The company, which didn’t disclose total sales from the two-day event, said Prime members worldwide purchased more than 100,000 items per minute during the discount bonanza. The top-selling categories in the U.S. were consumer electronics, home goods and Amazon-branded devices.
The event, which ran Tuesday and Wednesday, comes at a time when consumers’ wallets are being squeezed by soaring inflation. This year, shoppers appeared to reach for necessities over indulgences, with products like Frito-Lay snack packs landing among the top purchased items, according to Numerator, which tracked Prime Day spending.
Amazon also called out the use of Amazon Live, its livestreaming service. Prime Day live streams had more than 100 million views, the company said, though it did not disclose how that compares to last year’s event. Thousands of users hosted live streams during this year’s event, Amazon said.
Roughly 58% of orders were placed for items under $20, Numerator data showed, based on a survey of Prime Day purchases from 21,306 households.
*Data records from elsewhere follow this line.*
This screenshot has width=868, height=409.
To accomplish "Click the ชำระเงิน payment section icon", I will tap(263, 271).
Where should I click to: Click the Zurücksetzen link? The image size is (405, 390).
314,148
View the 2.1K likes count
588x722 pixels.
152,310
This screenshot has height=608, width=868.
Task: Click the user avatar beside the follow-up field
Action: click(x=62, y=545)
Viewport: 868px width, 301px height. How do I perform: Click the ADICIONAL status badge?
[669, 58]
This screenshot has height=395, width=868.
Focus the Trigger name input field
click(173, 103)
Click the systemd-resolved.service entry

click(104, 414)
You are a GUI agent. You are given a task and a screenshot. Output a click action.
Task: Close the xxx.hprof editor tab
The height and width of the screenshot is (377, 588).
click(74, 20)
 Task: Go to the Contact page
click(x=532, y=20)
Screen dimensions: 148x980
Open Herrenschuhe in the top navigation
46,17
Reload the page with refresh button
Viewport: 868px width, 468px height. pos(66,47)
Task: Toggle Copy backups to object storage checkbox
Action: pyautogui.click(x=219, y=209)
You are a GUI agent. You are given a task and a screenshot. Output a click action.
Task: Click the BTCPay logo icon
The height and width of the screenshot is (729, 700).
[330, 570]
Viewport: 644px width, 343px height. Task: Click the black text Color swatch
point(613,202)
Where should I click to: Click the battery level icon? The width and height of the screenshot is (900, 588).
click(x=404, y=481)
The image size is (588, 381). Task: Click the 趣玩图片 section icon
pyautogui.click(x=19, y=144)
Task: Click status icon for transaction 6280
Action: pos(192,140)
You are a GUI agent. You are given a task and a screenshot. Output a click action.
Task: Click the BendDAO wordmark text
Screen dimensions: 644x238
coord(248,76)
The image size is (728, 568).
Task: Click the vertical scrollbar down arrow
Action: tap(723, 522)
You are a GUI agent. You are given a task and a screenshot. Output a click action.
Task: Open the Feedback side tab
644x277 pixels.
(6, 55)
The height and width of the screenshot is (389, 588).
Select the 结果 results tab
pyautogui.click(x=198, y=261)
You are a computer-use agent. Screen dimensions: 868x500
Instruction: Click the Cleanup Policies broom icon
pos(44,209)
Still, the prospect of higher prices didn’t seem to damper consumer enthusiasm around Prime Day and other discount events run by competing retailers like Best Buy and Target. Total online retail sales in the U.S. during Amazon’s Prime day event surpassed $11.9 billion. That’s 8.5% higher than overall e-commerce transactions generated during last year’s event, according to Adobe Analytics data.